I've been to literally half a dozen seminars in the past few months about social media. Everybody is excited about it. Government and business communicators are excited about it because it's an inexpensive, often free, way to get information to their clients and citizens.
Since the elections there's been a seminar every week on how the candidates used social media.
People who are entrenched in social media are very excited about it because it's creating new ways to do their jobs, and in some cases, actually creating jobs. Bloggers, Facebook users, Tweeters are all feeling a part of a social information revolution.
Only the established press is not excited. I recently attended several lectures at the Virginia Press Association headquarters in Glen Allen. I got in through the backdoor. I maintain a membership in the Virginia Press Women and that group was invited to this VPA event to fill chairs. In the two social media tracks I attended, the presenters were excited about how newspapers can embrace this technology and make it their own.
Like: find your cities' most influential, popular bloggers and link to them on your newspaper's website.
Some of the editors and reporters from small towns across the state said they had no idea how to find such bloggers, or even if they existed. The rest were downright hostile. Bloggers traffic in rumors and untruths, according to the press. Why do they want to link to bloggers?
One presenter showed how reporters who also blog are doing amazing jobs covering sports. Sports is a weekend game. No one wants to wait until the Monday morning paper to read about the game or comment back. The sports reporters who are online are instantly reporting. This often means staying up late after the game is over to converse with readers, or writing and posting on Sunday.
On Sunday.
You can feel the room ice up with Virginia-resistance.
Some of these sports bloggers have become their own self-employed news hubs, divorcing their papers and setting up advertiser-supported websites to report on their beats.
As evidence that bloggers are liars, one Richmond rep mentioned bloggers and Tweeters had gotten the Ukrop's grocery store chain sale story all wrong, that they fanned a rumor that turned out to be false. Did it? The core of the story is true. The supermarket chain was faltering and might very well take a good offer. (It's 2012 now, and that's exactly what happened. Social media had the freedom to speculate on it first because the grocery store, a major advertiser, had cooled the story to the daily paper to not influence the sale.)

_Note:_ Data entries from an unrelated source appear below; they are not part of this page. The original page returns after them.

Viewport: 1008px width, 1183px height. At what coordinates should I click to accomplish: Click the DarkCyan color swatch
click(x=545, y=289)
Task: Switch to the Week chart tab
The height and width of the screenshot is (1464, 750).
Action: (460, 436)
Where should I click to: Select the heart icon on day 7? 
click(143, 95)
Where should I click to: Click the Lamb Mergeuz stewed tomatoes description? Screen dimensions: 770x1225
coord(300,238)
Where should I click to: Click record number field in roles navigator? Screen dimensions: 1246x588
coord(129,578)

The moderator brought up several types of stories -- like how to buy and finance your own home without a realtor -- and asked how many papers were doing those kind of stories? In these perilous financial times when no newspaper wants to lose more advertising, do advertisers control the type of stories written?

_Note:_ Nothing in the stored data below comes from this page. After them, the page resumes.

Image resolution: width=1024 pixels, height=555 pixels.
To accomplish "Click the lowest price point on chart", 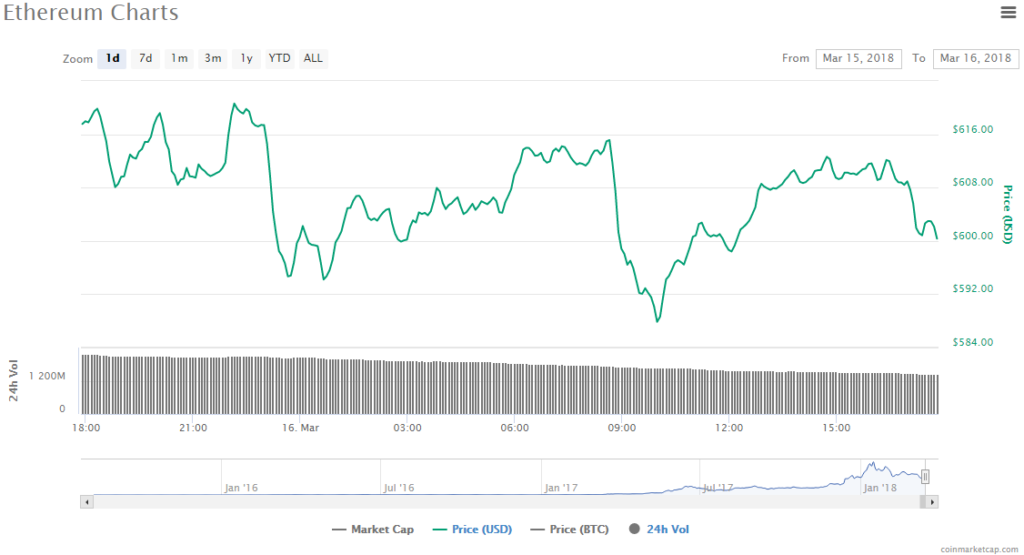I will coord(657,321).
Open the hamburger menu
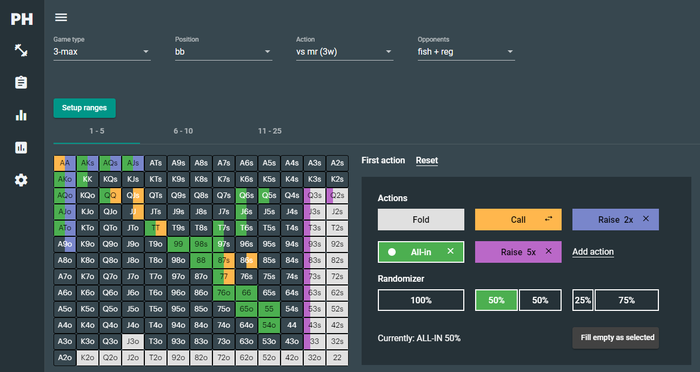 61,17
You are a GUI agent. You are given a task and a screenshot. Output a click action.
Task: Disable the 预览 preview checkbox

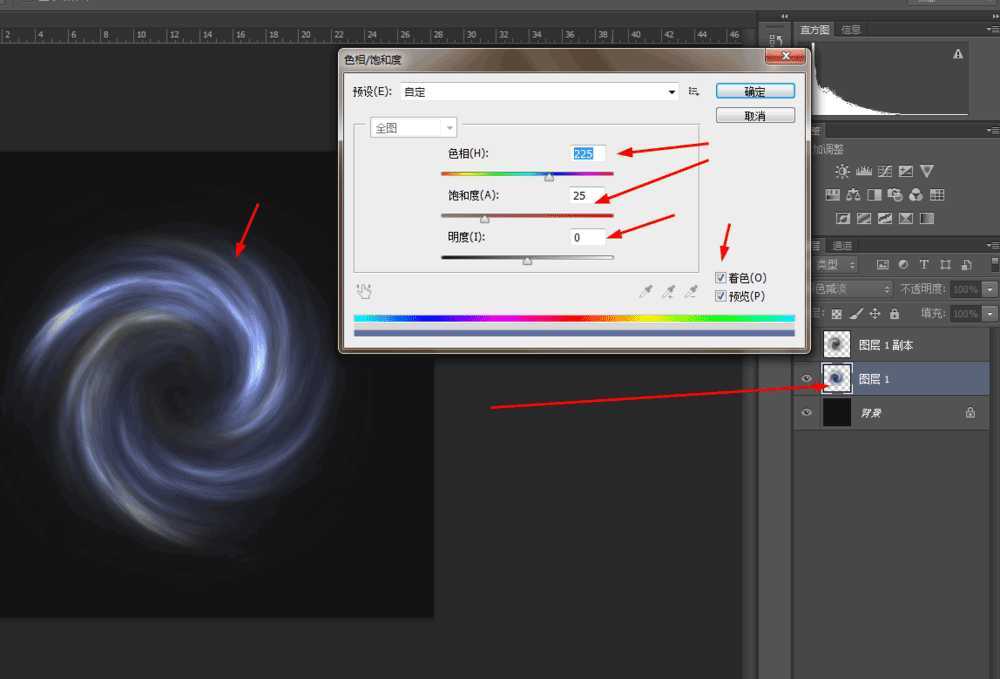click(x=721, y=295)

There was no shouting of nay, nay or blasphemy! blasphemy! Everybody there knew it was true.
Another lecture was about how to make money from social media. It's hard to get ad salesmen excited about selling digital button ads at $100 or less. Some innovators have found ways to automate it. But here was the future of ad selling: Twitter!
The Austin Statesman will run certain types of ads -- those that offer discounts, coupons or magic word incentives -- on its Twitter feed for two Tweets a day for $150.
But what's going to keep a person with a healthy following from undercutting you? Tweeting your ad twice a day for $50? Or just doing it for free. You'll be craiglisted in weeks. In fact, I pointed out, in Richmond we already have @rvabargains doing that and @styleoffers is trying to get off the ground.
Ice.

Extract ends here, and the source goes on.